The many coexisting cultural schema of the world are always in some unconscious competition—the sort of competition that takes place between electrical signals in neural pathways or between silicate crystal lattices in the slow grinding of tectonic plates. If we view the passing of time as a succession of states that are computed iteratively, one state defining its successor, then it is this competition which informs the rules of computation—states develop according to the resolution of contradiction. Northern European labour schedules, which (on a purely technical level) are suboptimal for warmer climates, have been very successful as memes because they rely on the viral exploitation of the mechanisms of a world market. The generality of this world market, which depends on the conscious and planned interpenetration of smaller local and national economies by a transnational bourgeoisie for the purpose of highly plastic import and export strategies, is capable of superseding any more locally adaptive labour cultures even when they are nominally more efficient because of that plasticity. The victory of the nine-to-five over the siesta is not, on its own, more than a mildly unhappy accident. A sequence of these results, snowballing and mutating over the last thousand years, can produce catastrophes. Prospects of this kind might include the final victories of Amazon over libraries, private property over the social commons, and ExxonMobil executives in the present over all living mammals in the future. In short, the victory of barbarism over communism.

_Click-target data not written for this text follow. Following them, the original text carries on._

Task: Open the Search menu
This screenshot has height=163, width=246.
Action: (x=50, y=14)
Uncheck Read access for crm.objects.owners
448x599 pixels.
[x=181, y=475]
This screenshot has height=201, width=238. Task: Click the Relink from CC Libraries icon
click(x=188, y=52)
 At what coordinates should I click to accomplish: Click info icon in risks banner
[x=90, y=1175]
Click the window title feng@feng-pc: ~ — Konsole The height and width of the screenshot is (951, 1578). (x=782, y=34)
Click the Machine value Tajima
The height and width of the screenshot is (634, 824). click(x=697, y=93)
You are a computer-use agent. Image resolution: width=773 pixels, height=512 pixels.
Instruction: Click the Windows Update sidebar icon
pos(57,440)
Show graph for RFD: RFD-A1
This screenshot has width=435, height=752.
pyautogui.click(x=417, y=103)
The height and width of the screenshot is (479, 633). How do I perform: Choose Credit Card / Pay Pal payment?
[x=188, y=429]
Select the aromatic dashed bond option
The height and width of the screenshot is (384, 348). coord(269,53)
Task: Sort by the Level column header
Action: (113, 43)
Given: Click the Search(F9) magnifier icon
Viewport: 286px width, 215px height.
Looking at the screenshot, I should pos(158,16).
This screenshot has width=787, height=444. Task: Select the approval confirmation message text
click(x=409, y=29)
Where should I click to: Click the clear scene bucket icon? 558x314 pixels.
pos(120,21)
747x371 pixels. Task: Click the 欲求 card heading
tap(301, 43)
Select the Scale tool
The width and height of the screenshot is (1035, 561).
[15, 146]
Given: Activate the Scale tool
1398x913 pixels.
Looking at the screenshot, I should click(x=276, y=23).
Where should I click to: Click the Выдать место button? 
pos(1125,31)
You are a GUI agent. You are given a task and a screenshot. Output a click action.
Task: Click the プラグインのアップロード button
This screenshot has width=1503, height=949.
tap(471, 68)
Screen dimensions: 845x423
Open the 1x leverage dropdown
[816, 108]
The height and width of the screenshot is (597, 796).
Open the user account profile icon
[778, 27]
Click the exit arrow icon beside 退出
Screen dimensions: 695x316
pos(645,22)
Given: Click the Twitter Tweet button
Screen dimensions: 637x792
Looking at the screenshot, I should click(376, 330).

It is in the context of a cultural time that we can say that time can be unmoored, or flattened, or quantised. The specific and historically transitory ways in which we organise our labour seriously affect the texture of our days and nights as we experience them. It is the cultural conception of time, where culture coordinates our shared models of the past and the future, that is so amenable to contortions of this type. Culture submits to the authority of production, which is what enables the critic to speak of the redefinition of moments, causalities, and histories.